Task directions – Instruction for the data below: set down exactly the lines from the line with "About (1066, 124)" to the line with "Branching Out (795, 124)", inclusive, and no others.

┌──

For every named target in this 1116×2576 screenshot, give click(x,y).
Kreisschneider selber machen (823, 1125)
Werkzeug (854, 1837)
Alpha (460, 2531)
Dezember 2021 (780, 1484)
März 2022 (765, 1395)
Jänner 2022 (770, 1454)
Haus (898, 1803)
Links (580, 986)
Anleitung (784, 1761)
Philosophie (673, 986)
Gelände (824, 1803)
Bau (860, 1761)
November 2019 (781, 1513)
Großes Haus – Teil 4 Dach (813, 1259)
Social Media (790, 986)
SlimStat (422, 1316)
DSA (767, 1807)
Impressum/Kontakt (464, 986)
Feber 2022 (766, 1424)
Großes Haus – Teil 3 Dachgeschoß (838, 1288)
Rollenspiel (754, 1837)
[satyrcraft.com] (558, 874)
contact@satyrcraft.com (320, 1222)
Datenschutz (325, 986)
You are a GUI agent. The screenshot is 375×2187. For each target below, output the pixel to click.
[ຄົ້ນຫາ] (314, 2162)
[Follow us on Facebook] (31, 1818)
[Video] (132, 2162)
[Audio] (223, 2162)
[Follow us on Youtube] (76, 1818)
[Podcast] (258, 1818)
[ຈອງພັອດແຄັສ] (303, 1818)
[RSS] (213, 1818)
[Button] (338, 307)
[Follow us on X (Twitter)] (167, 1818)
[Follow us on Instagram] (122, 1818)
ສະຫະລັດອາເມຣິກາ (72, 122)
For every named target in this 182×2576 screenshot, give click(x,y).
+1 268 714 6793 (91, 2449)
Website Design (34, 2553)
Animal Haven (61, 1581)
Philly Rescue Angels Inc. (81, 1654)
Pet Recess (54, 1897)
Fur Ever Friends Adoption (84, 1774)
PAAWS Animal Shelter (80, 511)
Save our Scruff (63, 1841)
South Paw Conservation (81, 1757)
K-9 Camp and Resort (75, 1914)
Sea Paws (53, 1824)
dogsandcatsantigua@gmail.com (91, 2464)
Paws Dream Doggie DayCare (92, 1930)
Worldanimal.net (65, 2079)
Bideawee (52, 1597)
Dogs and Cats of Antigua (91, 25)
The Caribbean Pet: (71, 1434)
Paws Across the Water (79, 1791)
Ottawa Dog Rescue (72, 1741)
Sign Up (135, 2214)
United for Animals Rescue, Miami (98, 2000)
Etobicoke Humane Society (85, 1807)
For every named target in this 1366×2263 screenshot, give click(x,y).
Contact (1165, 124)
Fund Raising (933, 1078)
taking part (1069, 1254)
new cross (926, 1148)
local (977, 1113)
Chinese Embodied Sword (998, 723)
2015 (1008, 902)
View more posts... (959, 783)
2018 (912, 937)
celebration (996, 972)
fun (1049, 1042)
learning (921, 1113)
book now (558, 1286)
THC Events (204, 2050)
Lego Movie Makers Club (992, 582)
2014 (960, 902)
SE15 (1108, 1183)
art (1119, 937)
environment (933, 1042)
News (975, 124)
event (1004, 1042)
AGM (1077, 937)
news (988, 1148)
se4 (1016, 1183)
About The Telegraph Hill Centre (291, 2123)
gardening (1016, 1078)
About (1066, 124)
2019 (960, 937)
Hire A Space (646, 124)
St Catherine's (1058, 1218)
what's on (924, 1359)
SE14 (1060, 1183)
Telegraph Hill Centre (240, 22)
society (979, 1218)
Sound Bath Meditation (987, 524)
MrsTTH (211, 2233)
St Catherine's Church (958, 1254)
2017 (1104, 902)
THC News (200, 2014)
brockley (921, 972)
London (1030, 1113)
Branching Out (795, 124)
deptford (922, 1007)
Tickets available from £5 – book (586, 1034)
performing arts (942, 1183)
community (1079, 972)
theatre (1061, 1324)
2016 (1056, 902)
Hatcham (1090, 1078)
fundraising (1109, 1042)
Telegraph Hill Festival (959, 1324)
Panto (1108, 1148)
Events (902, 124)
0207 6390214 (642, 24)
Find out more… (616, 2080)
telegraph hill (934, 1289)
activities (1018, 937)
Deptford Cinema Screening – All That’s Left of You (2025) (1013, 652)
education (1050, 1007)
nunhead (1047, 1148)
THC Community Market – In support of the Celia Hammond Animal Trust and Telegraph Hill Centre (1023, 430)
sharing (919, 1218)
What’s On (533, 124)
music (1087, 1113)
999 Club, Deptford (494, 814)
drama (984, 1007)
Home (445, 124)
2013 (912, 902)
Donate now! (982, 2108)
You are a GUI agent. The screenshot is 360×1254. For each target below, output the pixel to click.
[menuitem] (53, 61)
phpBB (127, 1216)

└──

Reply –
About (1066, 124)
2019 (960, 937)
Hire A Space (646, 124)
St Catherine's (1058, 1218)
what's on (924, 1359)
SE14 (1060, 1183)
Telegraph Hill Centre (240, 22)
society (979, 1218)
Sound Bath Meditation (987, 524)
MrsTTH (211, 2233)
St Catherine's Church (958, 1254)
2017 (1104, 902)
THC News (200, 2014)
brockley (921, 972)
London (1030, 1113)
Branching Out (795, 124)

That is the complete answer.